Понятное дело, я не шел ни в какое сравнение с другими участниками застолья, каждый из которых в общей сложности отторчал в зоне, судя по трепу, от восемнадцати до тридцати лет…
– Так о ком ты там базлал, что я должен был знать, с кем связываюсь? – неожиданно среди общего веселья спросил Муха уже немного захмелевшего Кирпича.
– Отелился… мать твою! – выругался "дядя Костя". – Нашел время. Сегодня гужуем.
– А все-таки?
– Ты как пластырь перцовый… – Кирпич отхлебнул с горлышка пиво и с раздражением грохнул бутылкой о стол. – Что, сам не кумекаешь?
– На зоне мозги заржавели, – угрюмо буркнул Муха, глядя исподлобья на Кирпича.
– Вот и промывай… пока опять не загребли. А завтра…
– Сегодня!
– Так клево бармили…[30]– Старый положенец грустно вздохнул. – Но если ты настаиваешь…
– Еще как настаиваю. У меня псы на хвосте пасутся, а тут еще и фуцаны[31]пытались завалить. Что стряслось?
– Не фуцаны, а бандыри.[32]
– С каких делов?
– Ты у них спроси.
– Кончай темнить! Говори, что знаешь.
– Зуб на тебя имеют из-за твоих связей с Толоконником. Он угрохал кого-то из московских.
– Гмыря и Бобра, – подсказал лысый пердун, почему-то ехидно посмеиваясь.
– А я при чем?!
– Да верю я тебе, верю, – успокаивающе замахал руками Кирпич. – Будь они наши, разобрались бы на правилке. Но для таких, как эти, закон не писан.
– Меня пытался достать Чагирь. Я его узнал.
– Времена меняются, Муха. Юрики[33]уже не такие пошли, как в былые годы.
"Положенец" тяжело вздохнул и продолжил:
– Впрочем, что юрики – басивалы[34]теперь мазу держат[35]за бандырей… эх, глаза бы этого не видели! А что касается Чагиря, так он давно в столицу перебрался, в шестерках у местных крутых ходил. Поговаривали, что и мокрухой на хлеб с маслом зашибал. Дачу построил…

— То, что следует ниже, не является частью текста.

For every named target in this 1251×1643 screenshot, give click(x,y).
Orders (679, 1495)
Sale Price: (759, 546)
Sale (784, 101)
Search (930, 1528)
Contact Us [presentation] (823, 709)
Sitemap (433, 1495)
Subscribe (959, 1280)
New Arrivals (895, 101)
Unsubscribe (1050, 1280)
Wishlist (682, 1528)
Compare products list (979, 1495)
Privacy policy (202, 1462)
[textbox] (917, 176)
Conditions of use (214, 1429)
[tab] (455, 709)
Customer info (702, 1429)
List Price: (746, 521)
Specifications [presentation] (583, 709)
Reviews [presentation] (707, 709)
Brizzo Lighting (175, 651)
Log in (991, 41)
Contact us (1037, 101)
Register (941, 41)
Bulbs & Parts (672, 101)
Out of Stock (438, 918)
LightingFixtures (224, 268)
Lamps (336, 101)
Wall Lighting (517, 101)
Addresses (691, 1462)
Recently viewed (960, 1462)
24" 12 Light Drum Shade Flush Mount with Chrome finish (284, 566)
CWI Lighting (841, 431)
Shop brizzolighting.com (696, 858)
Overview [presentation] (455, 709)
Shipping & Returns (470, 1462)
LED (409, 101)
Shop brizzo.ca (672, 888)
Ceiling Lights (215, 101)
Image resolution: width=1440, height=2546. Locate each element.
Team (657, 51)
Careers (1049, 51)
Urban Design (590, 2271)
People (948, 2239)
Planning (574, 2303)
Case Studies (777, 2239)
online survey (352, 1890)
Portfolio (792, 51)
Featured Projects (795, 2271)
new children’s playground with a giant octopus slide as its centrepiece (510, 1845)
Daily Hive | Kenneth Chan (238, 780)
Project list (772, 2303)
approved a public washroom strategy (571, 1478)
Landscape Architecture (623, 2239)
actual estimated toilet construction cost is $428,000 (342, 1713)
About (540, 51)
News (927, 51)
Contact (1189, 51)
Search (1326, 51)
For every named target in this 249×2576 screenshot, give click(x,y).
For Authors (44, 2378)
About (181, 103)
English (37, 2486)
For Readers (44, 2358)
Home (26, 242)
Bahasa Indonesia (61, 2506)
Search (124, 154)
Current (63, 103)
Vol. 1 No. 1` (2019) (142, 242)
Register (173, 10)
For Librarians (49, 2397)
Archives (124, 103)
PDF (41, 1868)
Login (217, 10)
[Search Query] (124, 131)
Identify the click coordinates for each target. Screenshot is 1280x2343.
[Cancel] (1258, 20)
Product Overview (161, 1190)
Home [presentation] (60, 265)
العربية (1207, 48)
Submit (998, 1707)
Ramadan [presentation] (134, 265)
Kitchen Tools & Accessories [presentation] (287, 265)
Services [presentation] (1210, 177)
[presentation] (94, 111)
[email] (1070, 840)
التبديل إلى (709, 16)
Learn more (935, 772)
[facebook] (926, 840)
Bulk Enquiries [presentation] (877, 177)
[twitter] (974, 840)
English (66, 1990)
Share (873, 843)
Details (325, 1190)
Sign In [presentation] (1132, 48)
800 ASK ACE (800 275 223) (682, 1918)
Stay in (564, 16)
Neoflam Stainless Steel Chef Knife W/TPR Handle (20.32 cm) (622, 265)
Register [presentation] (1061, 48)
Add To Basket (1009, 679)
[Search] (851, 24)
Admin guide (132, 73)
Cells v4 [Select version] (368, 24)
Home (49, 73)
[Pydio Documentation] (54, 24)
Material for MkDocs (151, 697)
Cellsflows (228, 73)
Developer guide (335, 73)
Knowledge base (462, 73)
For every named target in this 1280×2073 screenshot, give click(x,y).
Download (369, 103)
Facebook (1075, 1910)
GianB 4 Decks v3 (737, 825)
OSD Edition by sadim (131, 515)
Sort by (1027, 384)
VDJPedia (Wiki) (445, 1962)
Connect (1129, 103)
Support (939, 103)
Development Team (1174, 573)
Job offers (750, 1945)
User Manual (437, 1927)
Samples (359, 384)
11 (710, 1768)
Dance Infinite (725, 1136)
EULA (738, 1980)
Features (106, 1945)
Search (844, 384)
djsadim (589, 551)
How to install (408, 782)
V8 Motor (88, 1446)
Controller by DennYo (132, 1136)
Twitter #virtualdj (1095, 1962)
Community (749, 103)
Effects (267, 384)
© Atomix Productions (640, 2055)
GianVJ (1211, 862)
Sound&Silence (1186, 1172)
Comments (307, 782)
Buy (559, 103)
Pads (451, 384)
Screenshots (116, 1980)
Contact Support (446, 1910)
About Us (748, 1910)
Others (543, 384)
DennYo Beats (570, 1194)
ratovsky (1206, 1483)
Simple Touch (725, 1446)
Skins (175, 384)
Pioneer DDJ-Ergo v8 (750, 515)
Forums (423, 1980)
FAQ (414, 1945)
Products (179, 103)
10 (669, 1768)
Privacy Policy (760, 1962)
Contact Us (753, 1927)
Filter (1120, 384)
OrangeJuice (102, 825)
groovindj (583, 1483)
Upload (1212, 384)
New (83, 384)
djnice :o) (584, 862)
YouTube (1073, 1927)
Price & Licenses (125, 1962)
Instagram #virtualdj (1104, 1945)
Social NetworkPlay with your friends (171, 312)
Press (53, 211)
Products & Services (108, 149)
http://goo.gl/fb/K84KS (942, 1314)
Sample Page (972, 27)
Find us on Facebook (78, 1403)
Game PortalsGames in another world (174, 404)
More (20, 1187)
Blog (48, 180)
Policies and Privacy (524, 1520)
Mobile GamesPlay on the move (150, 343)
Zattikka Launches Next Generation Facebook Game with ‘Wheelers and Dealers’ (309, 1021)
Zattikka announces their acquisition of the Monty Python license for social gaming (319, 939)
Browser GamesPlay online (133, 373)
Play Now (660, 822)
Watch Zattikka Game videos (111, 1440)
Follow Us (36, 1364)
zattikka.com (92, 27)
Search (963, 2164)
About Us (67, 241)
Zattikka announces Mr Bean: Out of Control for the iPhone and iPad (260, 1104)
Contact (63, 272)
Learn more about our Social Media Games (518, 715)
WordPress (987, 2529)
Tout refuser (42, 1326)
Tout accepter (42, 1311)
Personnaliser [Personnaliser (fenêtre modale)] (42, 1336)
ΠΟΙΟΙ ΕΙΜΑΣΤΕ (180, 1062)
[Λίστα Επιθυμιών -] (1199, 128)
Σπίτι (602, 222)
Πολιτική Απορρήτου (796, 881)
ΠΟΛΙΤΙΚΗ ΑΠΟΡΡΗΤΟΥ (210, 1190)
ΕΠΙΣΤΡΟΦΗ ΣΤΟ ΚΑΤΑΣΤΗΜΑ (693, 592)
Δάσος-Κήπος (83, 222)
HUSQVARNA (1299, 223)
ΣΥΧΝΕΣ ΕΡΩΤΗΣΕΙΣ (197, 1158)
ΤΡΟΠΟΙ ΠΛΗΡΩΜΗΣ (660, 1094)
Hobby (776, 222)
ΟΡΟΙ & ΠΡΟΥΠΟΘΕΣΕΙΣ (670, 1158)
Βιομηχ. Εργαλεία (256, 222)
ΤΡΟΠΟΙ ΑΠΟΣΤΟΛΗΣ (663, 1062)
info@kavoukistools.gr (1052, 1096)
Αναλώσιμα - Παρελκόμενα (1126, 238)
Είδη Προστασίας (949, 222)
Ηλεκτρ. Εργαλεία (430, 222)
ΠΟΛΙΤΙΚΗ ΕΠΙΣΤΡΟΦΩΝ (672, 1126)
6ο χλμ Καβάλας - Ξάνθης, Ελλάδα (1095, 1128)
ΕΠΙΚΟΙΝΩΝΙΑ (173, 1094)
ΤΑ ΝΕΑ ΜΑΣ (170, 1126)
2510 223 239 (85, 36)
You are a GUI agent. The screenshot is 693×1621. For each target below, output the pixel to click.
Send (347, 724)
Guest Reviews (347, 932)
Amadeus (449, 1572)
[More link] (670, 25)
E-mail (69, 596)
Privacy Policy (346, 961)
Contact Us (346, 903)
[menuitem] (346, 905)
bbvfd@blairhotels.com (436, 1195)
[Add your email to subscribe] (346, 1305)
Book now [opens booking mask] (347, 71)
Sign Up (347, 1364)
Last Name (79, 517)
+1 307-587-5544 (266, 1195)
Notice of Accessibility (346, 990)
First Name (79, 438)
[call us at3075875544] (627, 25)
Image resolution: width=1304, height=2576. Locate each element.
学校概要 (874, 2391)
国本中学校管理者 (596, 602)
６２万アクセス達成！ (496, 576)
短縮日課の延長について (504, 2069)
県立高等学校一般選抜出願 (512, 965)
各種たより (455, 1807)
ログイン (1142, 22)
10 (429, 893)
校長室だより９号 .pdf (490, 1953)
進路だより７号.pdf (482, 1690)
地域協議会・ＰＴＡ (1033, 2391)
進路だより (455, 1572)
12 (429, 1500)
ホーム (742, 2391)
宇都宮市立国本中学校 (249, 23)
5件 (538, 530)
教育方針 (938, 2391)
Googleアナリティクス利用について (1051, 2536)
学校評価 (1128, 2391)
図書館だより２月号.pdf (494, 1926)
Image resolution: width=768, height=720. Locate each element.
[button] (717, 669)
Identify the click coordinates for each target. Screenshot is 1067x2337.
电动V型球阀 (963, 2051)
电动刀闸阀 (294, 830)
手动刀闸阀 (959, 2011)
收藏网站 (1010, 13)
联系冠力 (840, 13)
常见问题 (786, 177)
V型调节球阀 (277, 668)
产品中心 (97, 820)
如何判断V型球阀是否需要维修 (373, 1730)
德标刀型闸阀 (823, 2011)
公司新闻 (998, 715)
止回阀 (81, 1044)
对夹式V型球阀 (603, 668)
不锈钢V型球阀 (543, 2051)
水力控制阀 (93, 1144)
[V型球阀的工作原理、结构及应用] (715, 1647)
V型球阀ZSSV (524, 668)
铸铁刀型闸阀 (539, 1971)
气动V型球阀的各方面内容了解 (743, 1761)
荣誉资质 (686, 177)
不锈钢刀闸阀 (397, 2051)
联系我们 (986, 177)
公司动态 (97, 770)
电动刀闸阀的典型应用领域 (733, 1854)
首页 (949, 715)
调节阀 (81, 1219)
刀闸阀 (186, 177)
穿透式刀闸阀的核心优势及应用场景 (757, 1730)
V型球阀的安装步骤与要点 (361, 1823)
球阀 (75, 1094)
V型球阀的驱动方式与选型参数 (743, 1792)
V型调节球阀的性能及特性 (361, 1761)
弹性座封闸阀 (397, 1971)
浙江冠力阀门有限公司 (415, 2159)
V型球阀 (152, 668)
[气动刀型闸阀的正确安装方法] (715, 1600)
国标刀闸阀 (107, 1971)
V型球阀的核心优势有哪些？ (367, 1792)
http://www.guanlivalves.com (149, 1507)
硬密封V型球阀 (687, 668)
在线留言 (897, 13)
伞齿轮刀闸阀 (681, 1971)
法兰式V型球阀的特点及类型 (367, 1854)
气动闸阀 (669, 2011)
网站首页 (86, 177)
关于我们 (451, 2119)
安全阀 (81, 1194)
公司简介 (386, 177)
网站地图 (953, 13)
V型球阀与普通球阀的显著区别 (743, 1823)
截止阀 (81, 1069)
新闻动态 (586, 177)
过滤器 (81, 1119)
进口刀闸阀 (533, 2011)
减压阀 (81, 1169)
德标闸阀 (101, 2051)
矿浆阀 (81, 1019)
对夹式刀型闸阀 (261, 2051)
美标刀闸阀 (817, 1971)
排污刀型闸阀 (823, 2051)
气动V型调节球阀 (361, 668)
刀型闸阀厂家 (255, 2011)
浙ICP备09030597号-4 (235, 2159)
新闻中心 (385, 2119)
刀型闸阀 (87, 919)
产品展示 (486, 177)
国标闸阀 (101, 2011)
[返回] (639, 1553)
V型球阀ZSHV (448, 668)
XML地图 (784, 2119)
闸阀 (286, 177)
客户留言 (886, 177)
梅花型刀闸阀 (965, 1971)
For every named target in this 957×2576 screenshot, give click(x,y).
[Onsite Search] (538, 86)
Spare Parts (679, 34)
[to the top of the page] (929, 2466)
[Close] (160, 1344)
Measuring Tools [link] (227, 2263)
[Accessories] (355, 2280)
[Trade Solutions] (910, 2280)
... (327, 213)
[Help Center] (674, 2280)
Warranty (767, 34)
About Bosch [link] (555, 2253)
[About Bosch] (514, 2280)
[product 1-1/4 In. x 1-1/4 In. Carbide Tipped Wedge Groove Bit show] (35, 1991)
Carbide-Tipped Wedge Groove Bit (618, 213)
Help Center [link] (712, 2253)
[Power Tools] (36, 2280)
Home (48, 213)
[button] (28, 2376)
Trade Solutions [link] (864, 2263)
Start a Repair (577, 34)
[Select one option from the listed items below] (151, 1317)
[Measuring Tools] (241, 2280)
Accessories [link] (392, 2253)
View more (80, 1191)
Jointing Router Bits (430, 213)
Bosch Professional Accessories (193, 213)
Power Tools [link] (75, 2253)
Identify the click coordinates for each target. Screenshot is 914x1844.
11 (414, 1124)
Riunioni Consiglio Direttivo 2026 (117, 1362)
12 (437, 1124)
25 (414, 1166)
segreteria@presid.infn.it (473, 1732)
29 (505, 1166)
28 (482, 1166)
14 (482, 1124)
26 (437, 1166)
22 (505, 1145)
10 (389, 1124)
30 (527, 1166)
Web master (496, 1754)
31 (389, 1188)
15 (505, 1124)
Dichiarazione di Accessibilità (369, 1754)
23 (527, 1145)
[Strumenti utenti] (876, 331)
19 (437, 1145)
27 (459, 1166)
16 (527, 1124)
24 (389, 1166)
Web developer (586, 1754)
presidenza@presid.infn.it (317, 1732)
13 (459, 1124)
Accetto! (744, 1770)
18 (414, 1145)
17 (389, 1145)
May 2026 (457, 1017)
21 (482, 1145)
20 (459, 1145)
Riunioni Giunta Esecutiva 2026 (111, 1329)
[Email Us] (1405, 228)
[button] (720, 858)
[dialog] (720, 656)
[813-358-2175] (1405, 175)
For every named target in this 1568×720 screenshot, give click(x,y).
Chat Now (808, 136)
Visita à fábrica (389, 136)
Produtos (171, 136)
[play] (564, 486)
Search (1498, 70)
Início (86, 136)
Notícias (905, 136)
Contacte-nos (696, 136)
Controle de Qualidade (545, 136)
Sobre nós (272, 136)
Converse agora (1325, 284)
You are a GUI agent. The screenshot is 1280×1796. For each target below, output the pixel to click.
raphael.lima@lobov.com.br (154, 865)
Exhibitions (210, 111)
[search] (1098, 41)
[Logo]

– Теперь его дача на два метра ниже уровня земли… сука! – Муха заскрипел зубами от едва сдерживаемой ярости.
– Туда ему и дорога, пусть за ним дешевки плачут. Но базар идет вовсе не о нем, а о том, что тебе шьют пристяжь[36]с колуном по уговору[37], отправившим ногами вперед оч-чень многих.
– Когда-то Толоконник был моим корешем, я не скрывал и не скрываю этого. Но теперь у него свои дела, а у меня – свои.
– Так-то оно так… – Кирпич снова жадно припал к горлышку пивной бутылки. – Уф! Ништяк… Вот я и говорю, что все равно нужно тебе когти рвать подальше отсюда. Пока все не образуется. У нас тут за год по две команды бандырей в каждом районе меняется, так же и в Москве. Через дватри года о тебе и думать забудут. "Капуста" есть?